Stored records
______

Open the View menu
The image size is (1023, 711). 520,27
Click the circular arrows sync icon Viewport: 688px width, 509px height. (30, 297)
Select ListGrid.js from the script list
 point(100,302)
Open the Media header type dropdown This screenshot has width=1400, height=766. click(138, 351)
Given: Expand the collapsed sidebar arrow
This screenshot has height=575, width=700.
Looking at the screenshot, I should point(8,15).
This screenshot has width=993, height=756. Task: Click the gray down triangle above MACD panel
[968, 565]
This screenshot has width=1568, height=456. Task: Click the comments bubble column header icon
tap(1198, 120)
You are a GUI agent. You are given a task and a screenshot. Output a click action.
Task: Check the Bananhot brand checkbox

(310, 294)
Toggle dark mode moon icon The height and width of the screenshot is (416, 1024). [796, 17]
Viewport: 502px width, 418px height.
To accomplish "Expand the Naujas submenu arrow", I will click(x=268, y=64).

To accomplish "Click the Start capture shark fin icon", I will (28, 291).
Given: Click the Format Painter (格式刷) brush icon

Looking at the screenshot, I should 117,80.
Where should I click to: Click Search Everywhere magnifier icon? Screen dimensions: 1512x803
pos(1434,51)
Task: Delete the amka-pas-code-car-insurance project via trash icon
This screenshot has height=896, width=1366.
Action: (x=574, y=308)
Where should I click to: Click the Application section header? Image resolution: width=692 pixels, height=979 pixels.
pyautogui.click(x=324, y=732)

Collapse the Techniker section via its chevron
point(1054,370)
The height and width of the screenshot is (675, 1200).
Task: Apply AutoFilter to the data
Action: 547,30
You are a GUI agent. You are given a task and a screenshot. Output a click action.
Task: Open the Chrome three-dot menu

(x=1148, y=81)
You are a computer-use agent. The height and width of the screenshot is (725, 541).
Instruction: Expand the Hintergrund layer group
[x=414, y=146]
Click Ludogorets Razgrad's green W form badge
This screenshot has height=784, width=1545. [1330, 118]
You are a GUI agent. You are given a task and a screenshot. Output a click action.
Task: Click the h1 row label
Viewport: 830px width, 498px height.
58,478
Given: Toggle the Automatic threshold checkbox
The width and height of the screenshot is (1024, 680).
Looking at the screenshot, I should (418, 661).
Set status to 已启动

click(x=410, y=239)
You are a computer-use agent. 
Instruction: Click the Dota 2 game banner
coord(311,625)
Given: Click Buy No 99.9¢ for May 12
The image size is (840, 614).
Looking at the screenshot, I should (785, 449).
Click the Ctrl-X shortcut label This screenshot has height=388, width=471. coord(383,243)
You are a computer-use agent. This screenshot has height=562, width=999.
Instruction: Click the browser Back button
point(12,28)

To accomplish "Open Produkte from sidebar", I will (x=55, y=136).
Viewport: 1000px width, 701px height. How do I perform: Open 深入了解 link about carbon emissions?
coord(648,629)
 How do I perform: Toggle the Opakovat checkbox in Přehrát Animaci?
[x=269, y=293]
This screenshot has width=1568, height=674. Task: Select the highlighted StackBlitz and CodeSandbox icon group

______

All lines above from the line with "Where should I click to: Click the" through the line with "Given: Toggle the", both included, are to be set down exactly, with nothing else.

Where should I click to: Click the Application section header? Image resolution: width=692 pixels, height=979 pixels.
pyautogui.click(x=324, y=732)

Collapse the Techniker section via its chevron
point(1054,370)
The height and width of the screenshot is (675, 1200).
Task: Apply AutoFilter to the data
Action: 547,30
You are a GUI agent. You are given a task and a screenshot. Output a click action.
Task: Open the Chrome three-dot menu

(x=1148, y=81)
You are a computer-use agent. The height and width of the screenshot is (725, 541).
Instruction: Expand the Hintergrund layer group
[x=414, y=146]
Click Ludogorets Razgrad's green W form badge
This screenshot has height=784, width=1545. [1330, 118]
You are a GUI agent. You are given a task and a screenshot. Output a click action.
Task: Click the h1 row label
Viewport: 830px width, 498px height.
58,478
Given: Toggle the Automatic threshold checkbox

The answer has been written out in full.